Extracto:
◇ ◇ ◇ ◇

El milagro económico chileno de los años 90 y 2000 parecía insaciable: el país crecía al 7%, incluso al 10% en algunos tramos, liderando América Latina y ganando elogios globales. En ese contexto, una expansión del PIB del 3% o 4% se percibía como un síntoma de fatiga o, peor aún, de crisis estructural.
Hoy, sin embargo, Chile se prepara para celebrar si logra alcanzar esos mismos porcentajes. Tras una década marcada por la desaceleración, la pandemia, el estallido social y una creciente incertidumbre política y económica, las expectativas se han ajustado. El 3% ya no es mediocre: es la nueva aspiración.
Uno de los principales cuellos de botella es el sistema tributario. Empresarios y economistas coinciden en que la alta carga impositiva para las empresas (27%) desincentiva la inversión y resta competitividad internacional. Evelyn Matthei, una de las principales figuras de la derecha chilena y probable candidata presidencial, propone una baja gradual del impuesto corporativo al 23%, con el objetivo de llegar a un 18%.
La propuesta busca atraer capital, generar empleo y estimular el crecimiento. Pero enfrenta resistencias: reducir impuestos podría comprometer la recaudación fiscal y dificultar el financiamiento de políticas sociales. La discusión se ha instalado con fuerza en la agenda pública.
Más allá de los impuestos, el proceso para poner en marcha un proyecto de inversión en Chile puede tardar años. Estudios indican que la maraña de permisos, autorizaciones y trámites administrativos retrasa obras clave, desincentiva a inversionistas y frena la actividad económica.
Una estimación reciente sugiere que simplificar estos procedimientos podría agregar hasta 0,7 puntos porcentuales al crecimiento del PIB. La llamada "reforma a la permisología" se ha convertido en una demanda transversal entre gremios empresariales y expertos.

◇ ◇ ◇ ◇

Datos proporcionados:
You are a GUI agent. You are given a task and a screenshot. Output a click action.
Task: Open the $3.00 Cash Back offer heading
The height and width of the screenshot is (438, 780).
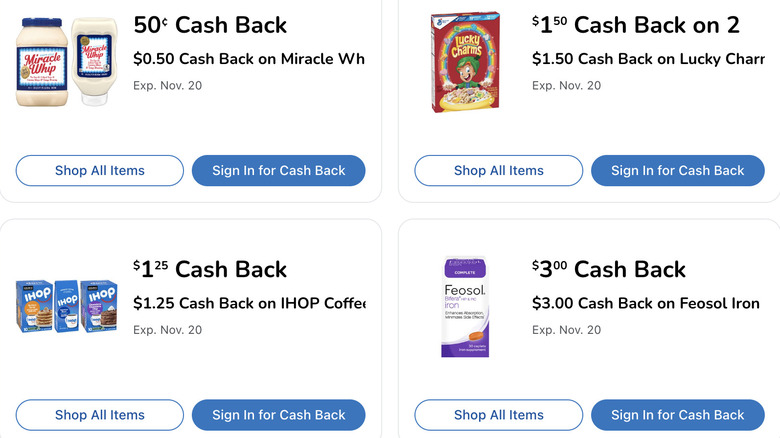[x=609, y=269]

◇ ◇ ◇ ◇

Preguntas por responder:
[a] Según el extracto sobre la economía chilena, ¿cuánto podría agregar al crecimiento del PIB la simplificación de los trámites para la inversión?
[b] Retoma el extracto sobre la economía chilena a partir de su última oración.

Resultados por tarea:
[a] Hasta 0,7 puntos porcentuales.

[b]
El tercer factor que pesa sobre el crecimiento es la inseguridad. Según estimaciones, el costo económico de la delincuencia en Chile equivale al 2,6% del PIB, es decir, unos 8.200 millones de dólares al año. No se trata sólo de robos o daños materiales, sino del impacto en decisiones de consumo, inversión y localización de empresas.
El temor a operar en zonas peligrosas desvía recursos, encarece seguros y disminuye la confianza en el entorno de negocios. En un país que alguna vez se enorgulleció de su estabilidad, esta nueva realidad representa una amenaza silenciosa al desarrollo.
La resignación a crecer al 3% refleja tanto un ajuste de expectativas como la falta de reformas estructurales. Chile ya no compite con su pasado glorioso, sino con su propio estancamiento. El crecimiento bajo ya no es transitorio: se está volviendo estructural.
El desafío es recuperar el dinamismo sin sacrificar equidad ni estabilidad. Para ello, el país deberá enfrentar debates duros y tomar decisiones que, aunque impopulares, resultan urgentes. El 3% no debería ser una meta, sino una advertencia.